The first sounds simple – just erect a physical barrier to keep drones away. Some of the Russian planes hit by Ukraine were parked in bays surrounded by protective concrete blast walls or earthen banks designed to shield against nearby fire or explosion, but these don’t stop attacks from above. Russia is now hastily building hardened aircraft shelters, but these are expensive, costing millions apiece, and are only big enough for fighters. Larger strategic bombers are supposed to be based away from the front lines, out of danger, and so it was thought they didn’t need protecting in this way.

Anti-drone nets are a cheaper alternative, and one that is already employed by both Ukraine and Russia on the battlefield. Russian authorities have reportedly advised airbases to erect such barriers in response to Ukraine’s attack, but the problem is that such nets are pretty easy to take out.

“Netting will provide a pretty good defence versus the initial UAS [Uncrewed Aerial System] that is making an attack run,” says Bunker. But drones are so cheap that attackers can simply send a first wave in to take out the nets before the rest continue to their targets, he says.

What about electronic protections? On the front lines, both Russia and Ukraine use electronic jamming tools to break radio links between drones and their operators. That works to some extent in a battlefield situation, but because jammers typically operate at short range, an airbase would need to be blanketed in them. “They must be deployed and monitored 24/7,” says Bunker.

That creates its own problems. Operation Spiderweb used commercial cellphone networks, but attackers might use any frequency to control their drones, and jamming every frequency may not be an option. “Jammers interfere with friendly signals too,” says Kallenborn. “To prevent such an attack, we may need to accept greater risk to friendly operations.”
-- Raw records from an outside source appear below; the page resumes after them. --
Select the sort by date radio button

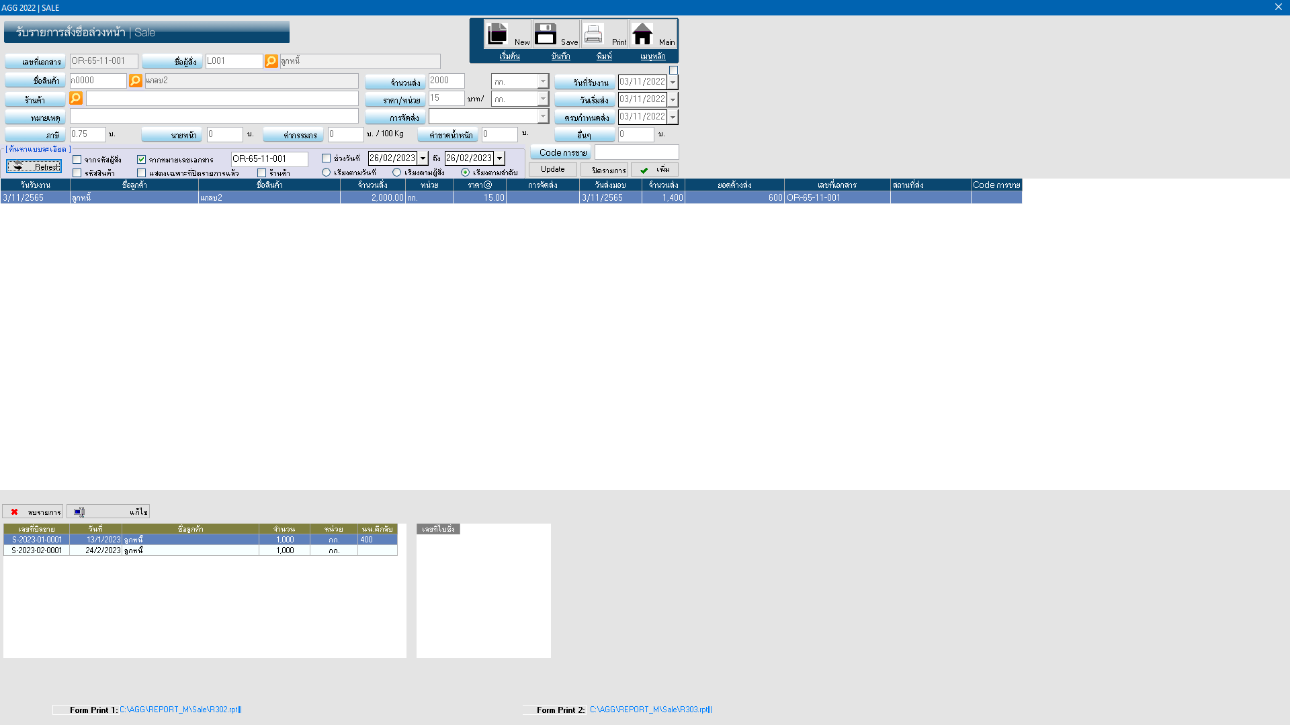click(x=327, y=173)
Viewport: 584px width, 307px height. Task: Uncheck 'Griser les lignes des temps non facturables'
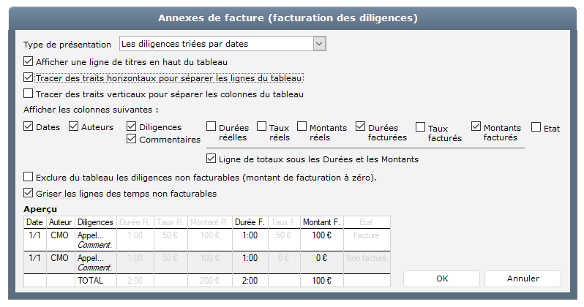pyautogui.click(x=29, y=193)
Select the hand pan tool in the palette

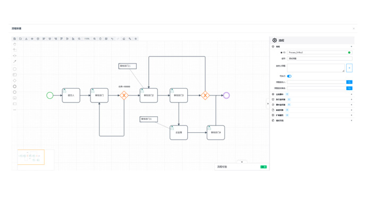pyautogui.click(x=14, y=44)
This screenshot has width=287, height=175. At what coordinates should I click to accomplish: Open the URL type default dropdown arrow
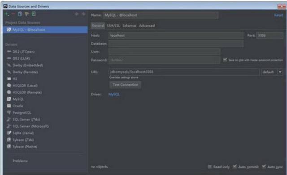280,72
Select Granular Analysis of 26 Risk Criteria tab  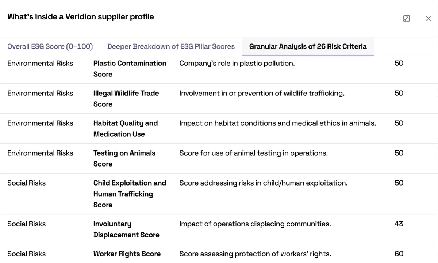pos(308,46)
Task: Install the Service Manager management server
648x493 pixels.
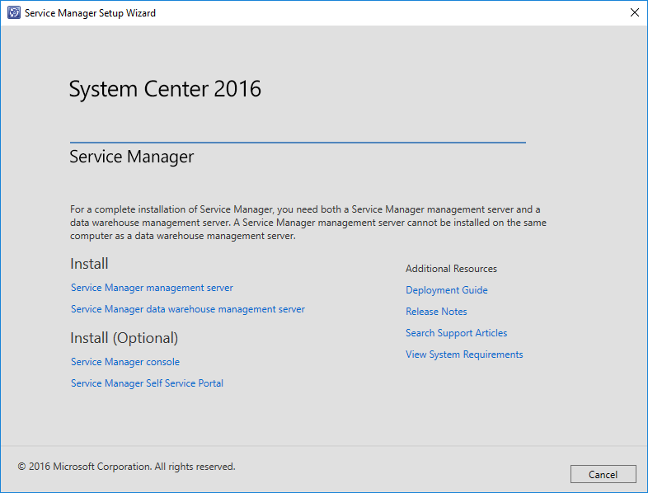Action: (x=152, y=288)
In addition, the SBU says its drones were designed to anticipate jamming and were fitted with a an AI backup system that guided them to targets without operator input. Such drones are essentially immune to jamming,

That leaves kinetic measures, otherwise known as shooting down the drones. The Russian airbases were well protected against conventional air attacks with surface-to-air missiles and mobile anti-aircraft units, but these couldn’t detect or engage the small drones.

“Such weapons systems need advanced acquisition and targeting capabilities to have any chance of taking down an armed UAS,” says Bunker. “If humans are operating them, they have to be dispersed throughout a facility for defensive coverage and manned 24/7, which creates an immense personnel and economic burden.”

Automated defences offer a potential solution, and Ukraine is already deploying AI-controlled anti-drone machinegun turrets to protect cities against Russian attacks using large Shahed drones. But despite costing around $100,000 each, turrets like these could easily be outmatched by the smaller, cheaper drones used in Operation Spiderweb. “Massed drones may present a challenge,” says Kallenborn.

In short, there are no good solutions – and yet, militaries urgently need to find a way to mitigate this imminent threat. A US Air Force general recently told a Senate committee that there were over 350 instances of unauthorised drones flying over military bases inside the US in 2024 alone. US airbases in the UK have also seen similar drone incursions.

“Although many are certainly just hobbyists, at least some are certainly adversarial,” says Kallenborn. Those adversarial drones are most likely to be collecting intelligence, rather than attempting an attack – for now, he says. “If we were at war with China, that could change.”

All of this means that a repeat of Operation Spiderweb, whether in Russia or elsewhere, is looking very possible. “This goes well beyond even being a major vulnerability gap,” says Bunker. “The dyke can’t be plugged. It’s literally crumbling in front of us and will soon burst.”